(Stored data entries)
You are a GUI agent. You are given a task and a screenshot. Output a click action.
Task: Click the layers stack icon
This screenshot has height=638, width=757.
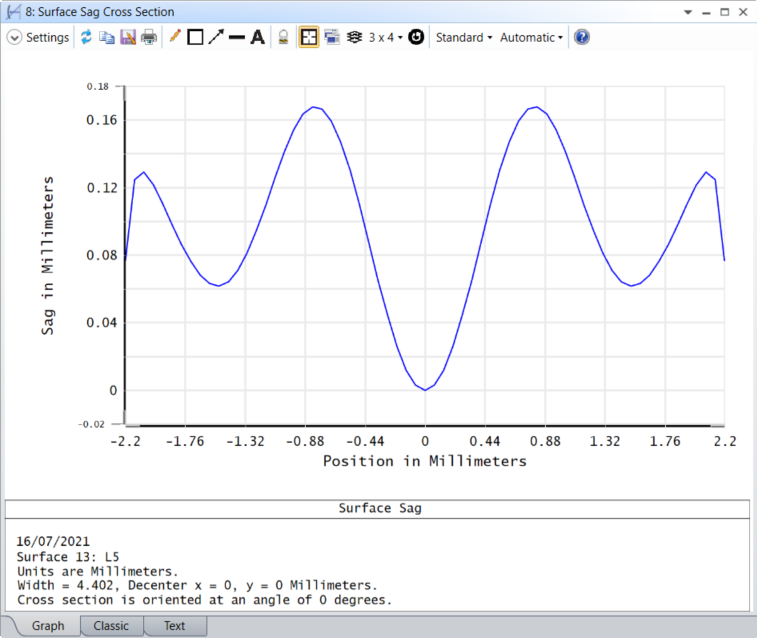pos(353,37)
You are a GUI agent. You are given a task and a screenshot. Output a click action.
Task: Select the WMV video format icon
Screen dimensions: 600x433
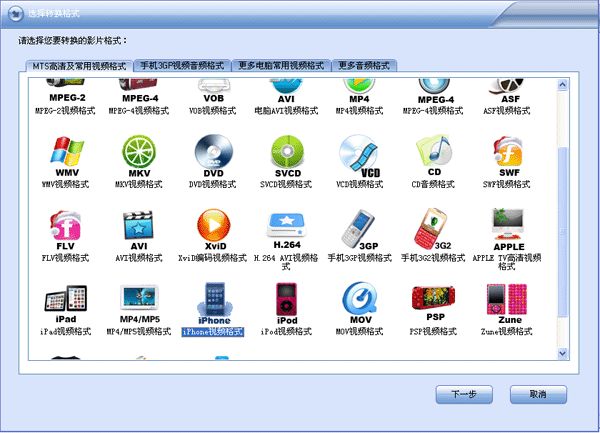[67, 154]
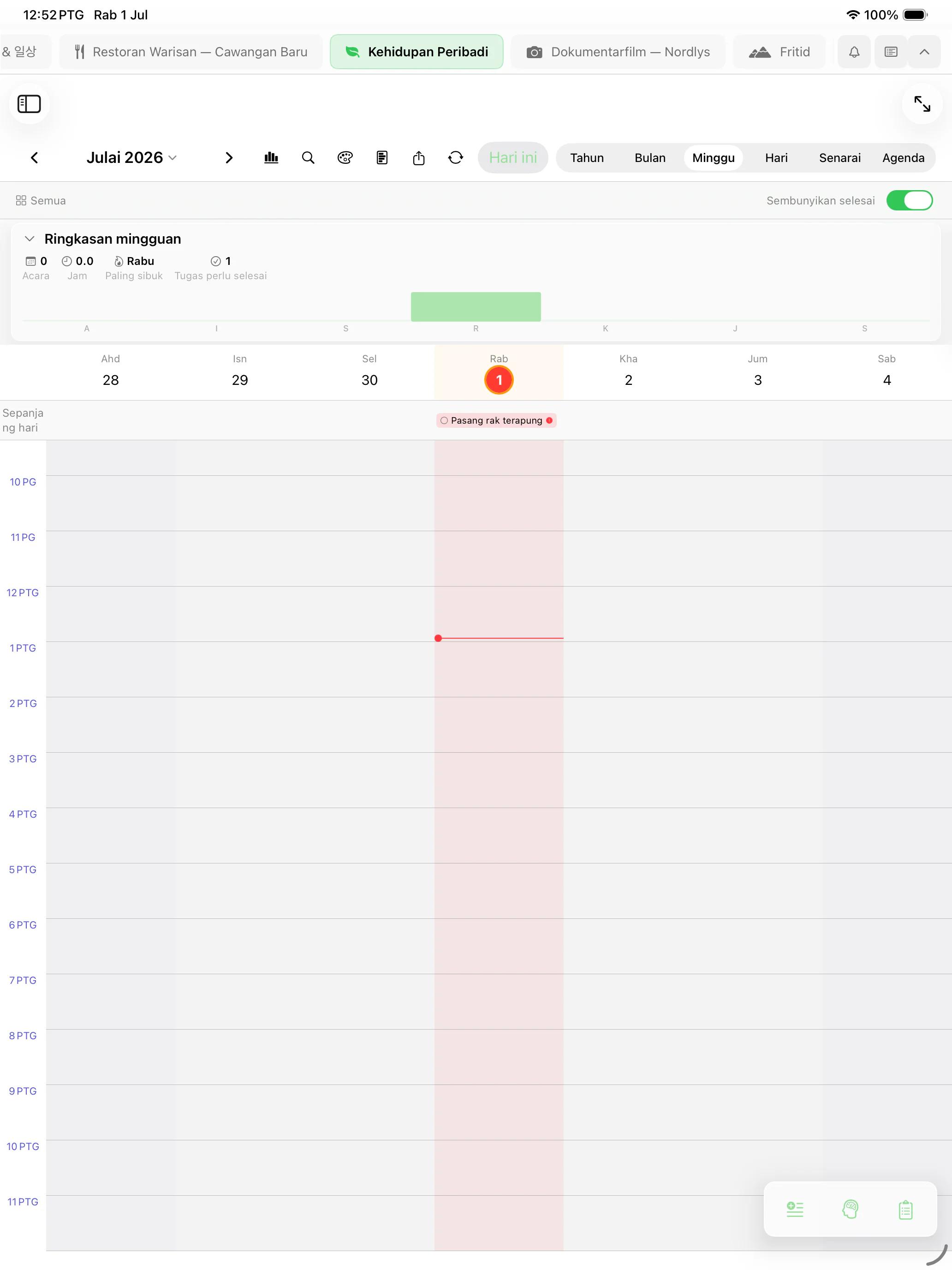The height and width of the screenshot is (1270, 952).
Task: Open the color palette theme icon
Action: (x=345, y=158)
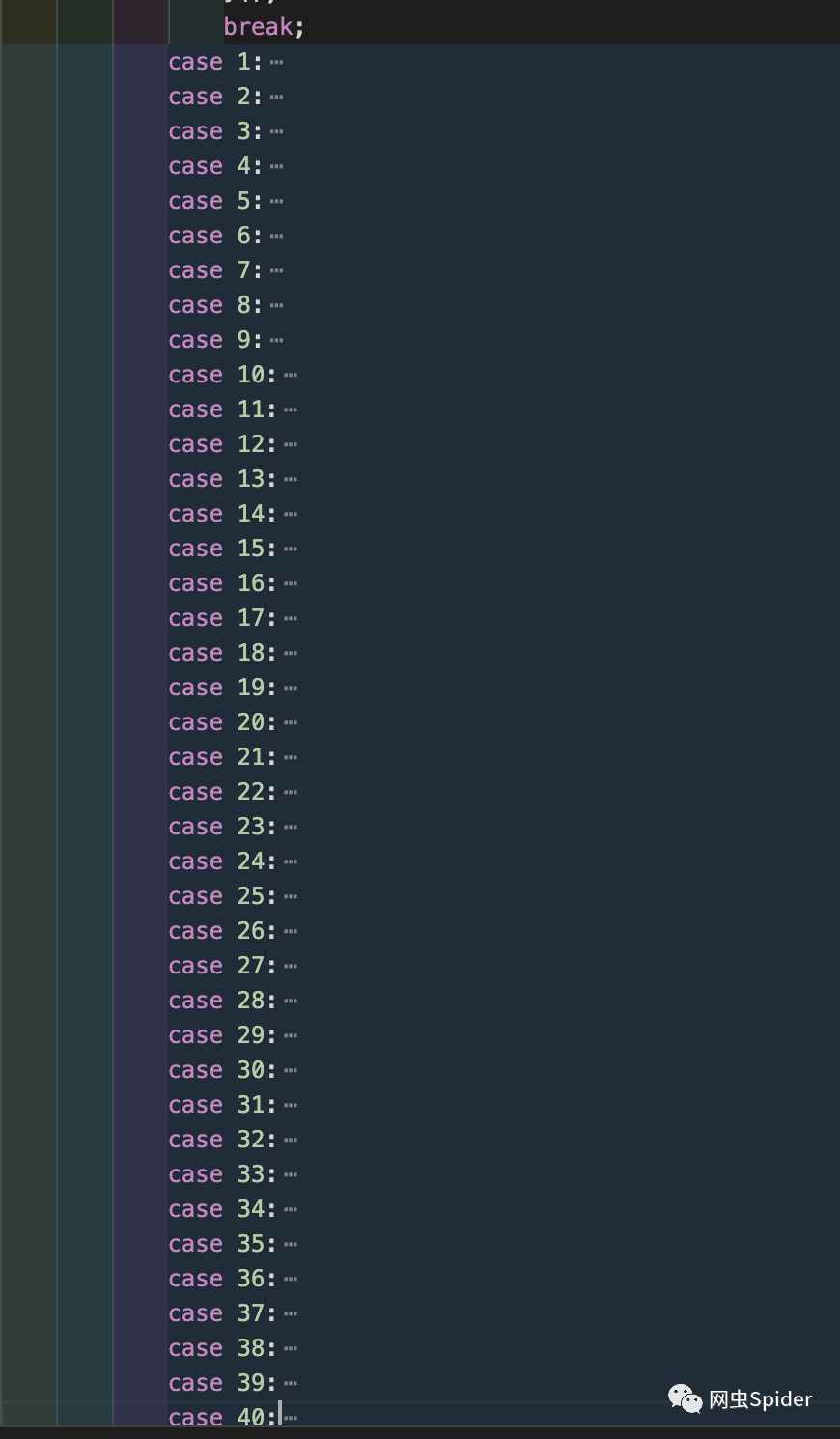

- [Directions for this task]
Write out the lines beginning at the line with "Task: Select the WMV video format icon" and ending at the last line of the entries. Include no pictures.

- [Expected answer]
Task: Select the WMV video format icon
Screen dimensions: 600x433
[67, 154]
The height and width of the screenshot is (1270, 952).
Task: Open the color palette theme icon
Action: (x=345, y=158)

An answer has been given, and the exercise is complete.